Directions: Copy verbatim the block of lines in the entries below whose first line contains "Task: Open history" and whose last line contains "This screenshot has height=540, width=1570.". Leave out all other lines.

Data excerpts:
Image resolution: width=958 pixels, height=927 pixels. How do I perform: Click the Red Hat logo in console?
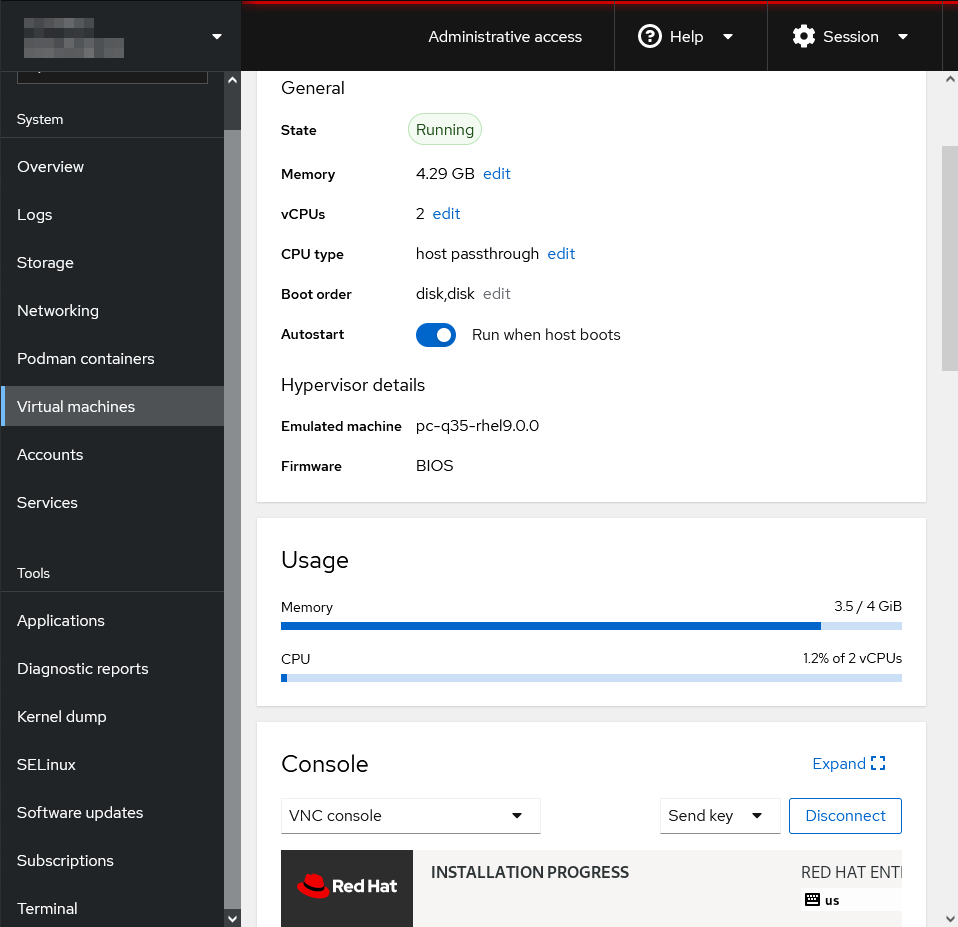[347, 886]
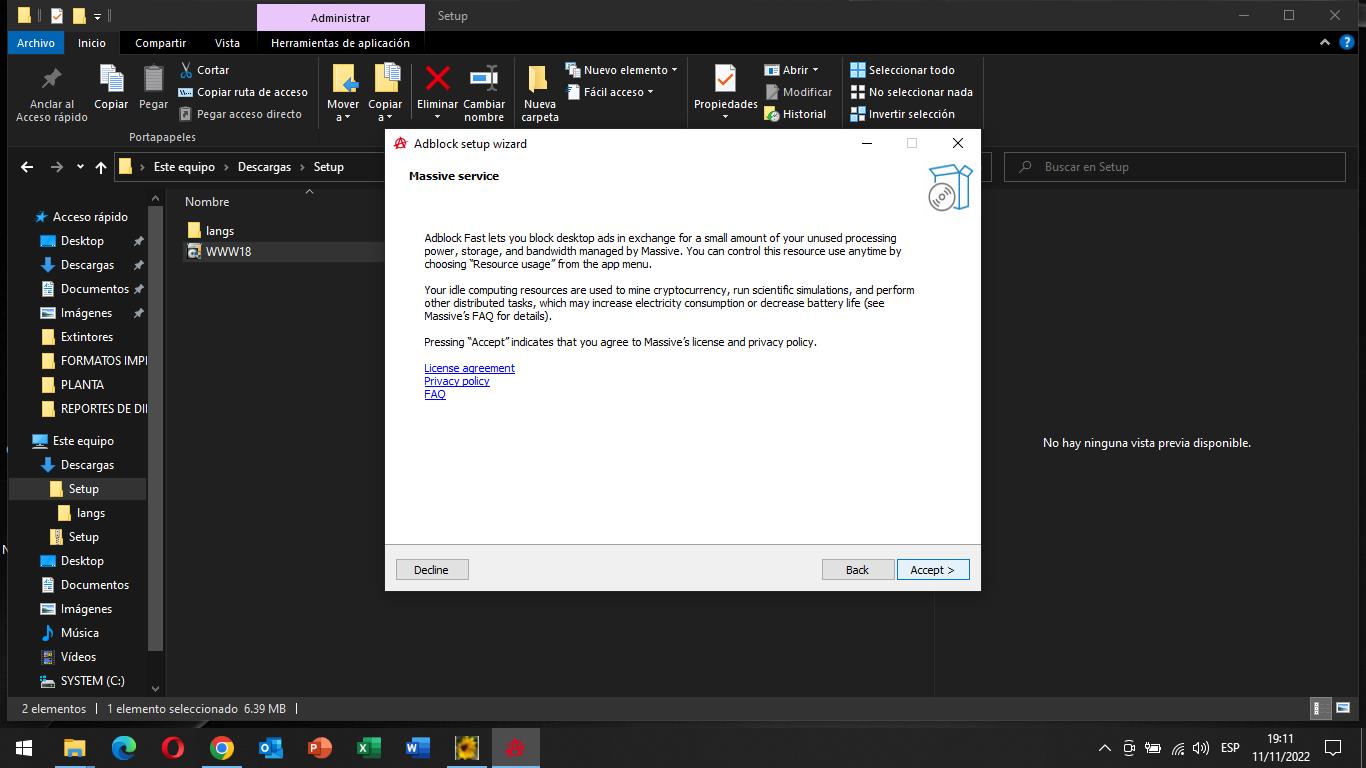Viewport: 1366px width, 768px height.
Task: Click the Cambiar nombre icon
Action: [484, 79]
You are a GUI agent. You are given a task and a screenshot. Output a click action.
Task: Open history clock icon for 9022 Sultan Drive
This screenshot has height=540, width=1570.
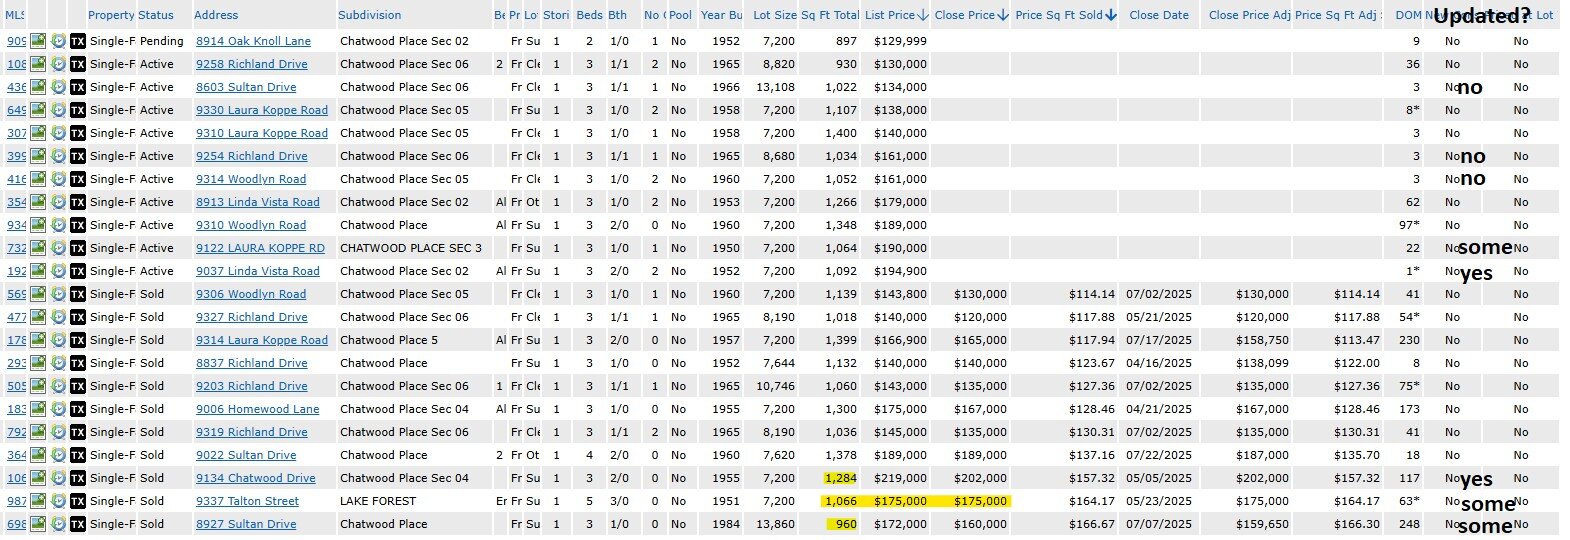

---

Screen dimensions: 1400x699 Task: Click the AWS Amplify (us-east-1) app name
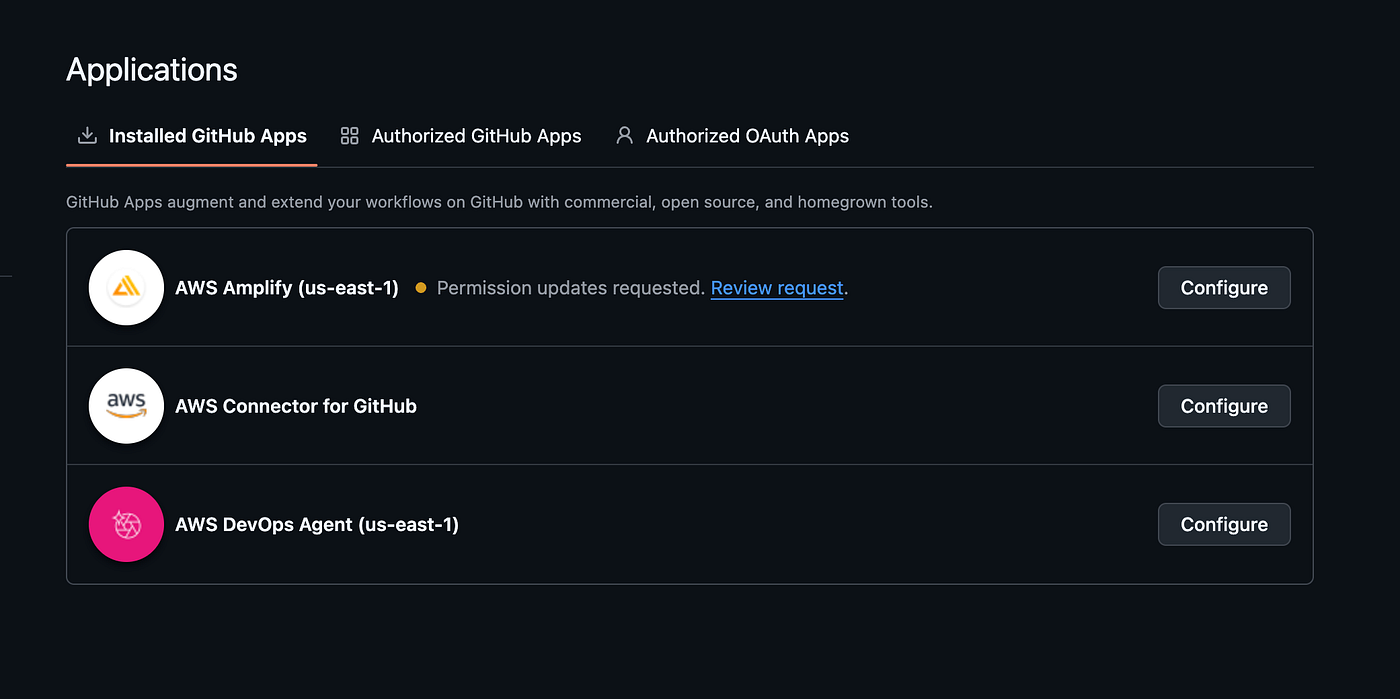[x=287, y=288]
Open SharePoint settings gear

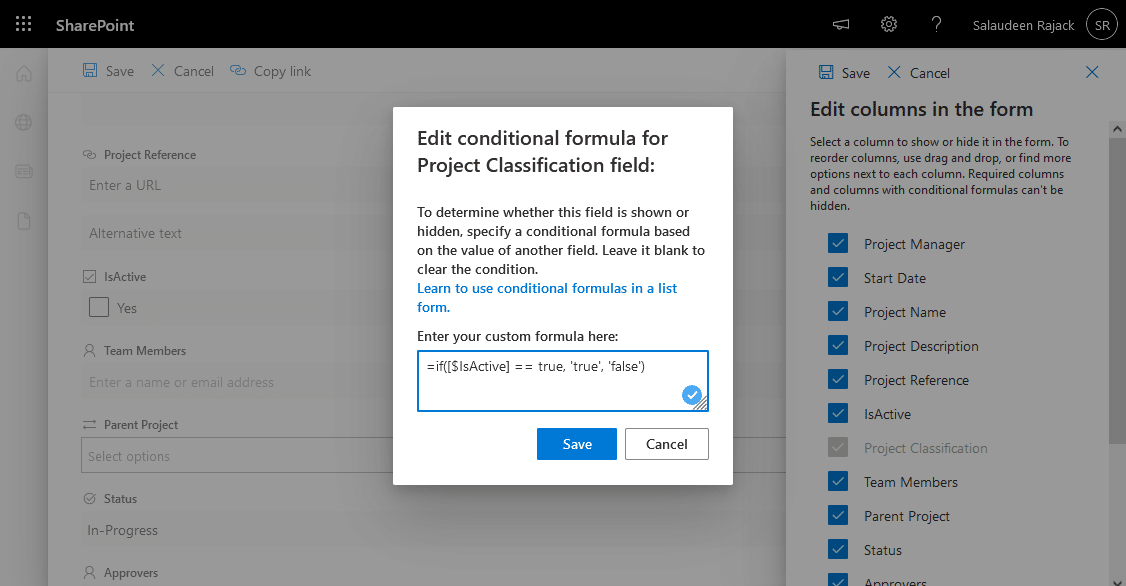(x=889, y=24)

Solution to the problem:
Task: Open history clock icon for 9022 Sultan Drive
This screenshot has height=540, width=1570.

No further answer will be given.